Les Demoiselles d'Avignon de Pablo Picasso
Imagem: Moma.org

Esta pintura seminal do renomado artista espanhol Pablo Picasso retrata cinco mulheres nuas, provavelmente prostitutas, em um bordel.

Notável por suas perspectivas fragmentadas, rostos inspirados em máscaras africanas e cores vibrantes, é uma obra pioneira que abriu caminho para o Cubismo e a arte moderna.

Inicialmente chocante e controversa, a obra incorpora o espírito do início do modernismo e reforça o status de Picasso como uma figura artística pioneira.

Dança I (1909) de Henri Matisse

Dança de Henri Matisse
Imagem: Moma.org

Henri Matisse, um lendário artista francês, iniciou sua aclamada série Dança com esta pintura.

A obra retrata cinco figuras nuas dançando em círculo contra um impressionante fundo vermelho.
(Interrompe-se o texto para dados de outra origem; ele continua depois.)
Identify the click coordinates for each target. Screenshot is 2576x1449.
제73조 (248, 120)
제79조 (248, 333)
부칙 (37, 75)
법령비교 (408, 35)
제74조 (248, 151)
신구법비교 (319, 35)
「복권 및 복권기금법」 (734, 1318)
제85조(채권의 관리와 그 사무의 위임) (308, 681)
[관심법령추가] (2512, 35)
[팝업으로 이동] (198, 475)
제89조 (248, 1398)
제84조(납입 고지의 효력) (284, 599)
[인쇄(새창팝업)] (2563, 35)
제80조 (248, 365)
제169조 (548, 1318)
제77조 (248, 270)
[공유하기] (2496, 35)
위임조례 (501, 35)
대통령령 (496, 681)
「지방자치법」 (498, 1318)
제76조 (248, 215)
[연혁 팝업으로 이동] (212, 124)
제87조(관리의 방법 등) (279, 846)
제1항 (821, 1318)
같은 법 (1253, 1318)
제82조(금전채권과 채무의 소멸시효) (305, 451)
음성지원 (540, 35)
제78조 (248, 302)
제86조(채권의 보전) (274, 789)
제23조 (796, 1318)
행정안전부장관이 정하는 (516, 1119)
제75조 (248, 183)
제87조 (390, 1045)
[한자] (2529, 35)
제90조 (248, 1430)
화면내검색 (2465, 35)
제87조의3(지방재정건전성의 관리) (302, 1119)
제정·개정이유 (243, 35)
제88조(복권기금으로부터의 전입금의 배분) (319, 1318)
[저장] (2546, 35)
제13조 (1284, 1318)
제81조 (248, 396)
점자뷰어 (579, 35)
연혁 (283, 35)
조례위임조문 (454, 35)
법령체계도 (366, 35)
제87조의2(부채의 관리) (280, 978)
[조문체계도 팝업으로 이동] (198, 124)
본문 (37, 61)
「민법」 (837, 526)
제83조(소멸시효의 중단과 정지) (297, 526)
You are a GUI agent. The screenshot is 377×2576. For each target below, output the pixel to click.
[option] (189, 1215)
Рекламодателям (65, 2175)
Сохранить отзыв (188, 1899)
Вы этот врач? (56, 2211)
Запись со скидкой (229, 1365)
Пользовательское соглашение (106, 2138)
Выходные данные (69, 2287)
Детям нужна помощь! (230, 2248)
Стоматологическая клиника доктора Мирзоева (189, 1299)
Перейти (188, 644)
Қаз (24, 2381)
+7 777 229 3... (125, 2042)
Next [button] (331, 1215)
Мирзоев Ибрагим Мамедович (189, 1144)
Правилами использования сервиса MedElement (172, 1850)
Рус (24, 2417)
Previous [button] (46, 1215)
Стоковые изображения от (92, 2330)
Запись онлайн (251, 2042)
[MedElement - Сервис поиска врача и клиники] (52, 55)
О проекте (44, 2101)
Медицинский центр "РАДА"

Caracteriza-se pelo uso peculiar de cores vibrantes e não realistas característico de Matisse.

É uma característica marcante do seu estilo fauvista – esta obra transmite alegria, o espírito da dança e a natureza despreocupada da Belle Époque europeia anterior à Primeira Guerra Mundial.

A obra "Dança I" não é apenas um testemunho do domínio da cor por Matisse, mas também um símbolo duradouro de vitalidade nas artes visuais.

Três Músicos (1921) de Pablo Picasso

Nesta pintura cubista a óleo, Picasso retrata três músicos usando as máscaras de Pierrot, Arlequim e um monge, personagens da commedia dell'arte.

Exibindo o estilo cubista de Picasso, a pintura abstrai a realidade em formas geométricas, brincando criativamente com o espaço e a forma.

Como um excelente exemplo das técnicas cubistas e uma interpretação lúdica de um tema artístico comum, esta é uma das obras mais notáveis de Picasso do seu período cubista.

A Noite Estrelada (1889) de Vincent van Gogh

A Noite Estrelada, de Vincent Van Gogh
Imagem: Moma.org

Para todos os visitantes que se perguntam o que ver no Museu de Arte Moderna, não deixem de contemplar a mundialmente famosa Noite Estrelada.

Talvez a pintura mais famosa do mundo, A Noite Estrelada, do pós-impressionista holandês Vincent van Gogh, retrata um céu noturno rodopiante sobre uma pequena vila.

O uso singular que Van Gogh faz de cores vibrantes e pinceladas dinâmicas transmite emoções profundas, refletindo suas lutas.

A Noite Estrelada continua a fascinar, demonstrando a profunda influência de Van Gogh em infundir a arte com emoção, imaginação e perspectiva pessoal.

A Persistência da Memória (1931) de Salvador Dalí

A Persistência da Memória, de Salvador Dalí
Imagem: Moma.org

Salvador Dalí, um surrealista espanhol, criou sua pintura mais icônica, A Persistência da Memória.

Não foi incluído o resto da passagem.